Fuck I've got such a headache. Only slept 5 hours cause I had to have a difficult conversation with my (former) crush.
Turns out she wasn't picking up what I was laying down, despite my being flirty and lewd and saying I had a crush.
The true gay girl experience is having incredibly intimate conversations and explicit conversations with someone and still being like "I don't know if she likes me."
This bit is def leaving a sour taste in my mouth, moreso than the rest of the conversation, because it's like "You think I would give this much attention and adoration to just anyone?"
Girl's out here thinking I'm just gonna princess carry, fawn over, and offer to top all of my friends?
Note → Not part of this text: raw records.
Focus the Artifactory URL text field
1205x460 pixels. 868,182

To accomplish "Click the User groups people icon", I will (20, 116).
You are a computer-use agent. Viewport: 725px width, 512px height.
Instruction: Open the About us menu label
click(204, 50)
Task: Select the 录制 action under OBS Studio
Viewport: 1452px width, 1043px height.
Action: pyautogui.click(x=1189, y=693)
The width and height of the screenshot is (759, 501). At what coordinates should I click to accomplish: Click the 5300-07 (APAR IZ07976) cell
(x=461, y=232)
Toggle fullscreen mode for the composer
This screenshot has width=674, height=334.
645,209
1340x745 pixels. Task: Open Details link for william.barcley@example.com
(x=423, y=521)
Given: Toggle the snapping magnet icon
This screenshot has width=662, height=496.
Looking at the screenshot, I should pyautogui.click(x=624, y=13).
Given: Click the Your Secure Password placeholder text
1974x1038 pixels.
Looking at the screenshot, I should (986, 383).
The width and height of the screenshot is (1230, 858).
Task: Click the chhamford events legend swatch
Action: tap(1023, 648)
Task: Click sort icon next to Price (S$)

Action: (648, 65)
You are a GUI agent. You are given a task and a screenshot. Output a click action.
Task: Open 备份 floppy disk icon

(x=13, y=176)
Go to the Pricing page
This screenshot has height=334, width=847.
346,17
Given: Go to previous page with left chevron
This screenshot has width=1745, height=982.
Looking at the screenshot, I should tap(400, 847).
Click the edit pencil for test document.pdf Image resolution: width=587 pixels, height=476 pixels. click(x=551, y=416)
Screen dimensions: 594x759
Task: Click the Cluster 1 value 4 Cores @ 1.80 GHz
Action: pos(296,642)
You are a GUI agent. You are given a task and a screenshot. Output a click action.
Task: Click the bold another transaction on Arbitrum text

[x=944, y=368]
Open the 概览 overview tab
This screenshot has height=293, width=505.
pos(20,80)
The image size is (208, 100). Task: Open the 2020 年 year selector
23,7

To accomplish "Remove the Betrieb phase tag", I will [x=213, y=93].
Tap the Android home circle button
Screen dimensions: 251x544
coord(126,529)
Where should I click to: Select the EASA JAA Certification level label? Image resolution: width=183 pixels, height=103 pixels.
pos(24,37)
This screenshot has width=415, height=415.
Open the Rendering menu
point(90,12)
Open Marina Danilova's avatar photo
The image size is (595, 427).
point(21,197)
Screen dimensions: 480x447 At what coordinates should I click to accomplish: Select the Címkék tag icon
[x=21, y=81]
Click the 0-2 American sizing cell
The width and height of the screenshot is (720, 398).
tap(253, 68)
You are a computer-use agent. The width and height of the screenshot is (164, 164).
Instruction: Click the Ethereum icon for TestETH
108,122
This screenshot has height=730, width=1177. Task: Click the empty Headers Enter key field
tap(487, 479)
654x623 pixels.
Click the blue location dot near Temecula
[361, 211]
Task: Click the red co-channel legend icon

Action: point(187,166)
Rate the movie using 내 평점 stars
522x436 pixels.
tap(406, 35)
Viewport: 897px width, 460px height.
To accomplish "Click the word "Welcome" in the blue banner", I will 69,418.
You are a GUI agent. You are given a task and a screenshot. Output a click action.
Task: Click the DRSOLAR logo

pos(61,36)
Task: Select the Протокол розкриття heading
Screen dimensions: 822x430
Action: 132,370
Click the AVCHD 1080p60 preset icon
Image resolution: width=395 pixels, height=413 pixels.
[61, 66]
Fuck nah, only folks I deem special enough get to see me at my very best.
Do wonder if she didn't notice cause all her other buds are treating her like a princess, which, what a fucking charmed life if so.
One day I hope my stupid monkey brain will stop latching onto smol bottoms too 'pure of heart and dumb of ass' to see me as a viable romantic partner, cause it's a miserable fucking life.
Godddd I gotta stop thinking about this but like. I find it mega funny that I've talked about visiting her and doing "gayyyyyyy shit" with her and she was still like. 🤔
Def joking about going full U-Haul lesbian cause we're just normal buds. Def joking about getting you a gown and taking you to pound town cause that's precisely, 100% a thing I would say to a bud.
Like, shit, how can you not fucking notice?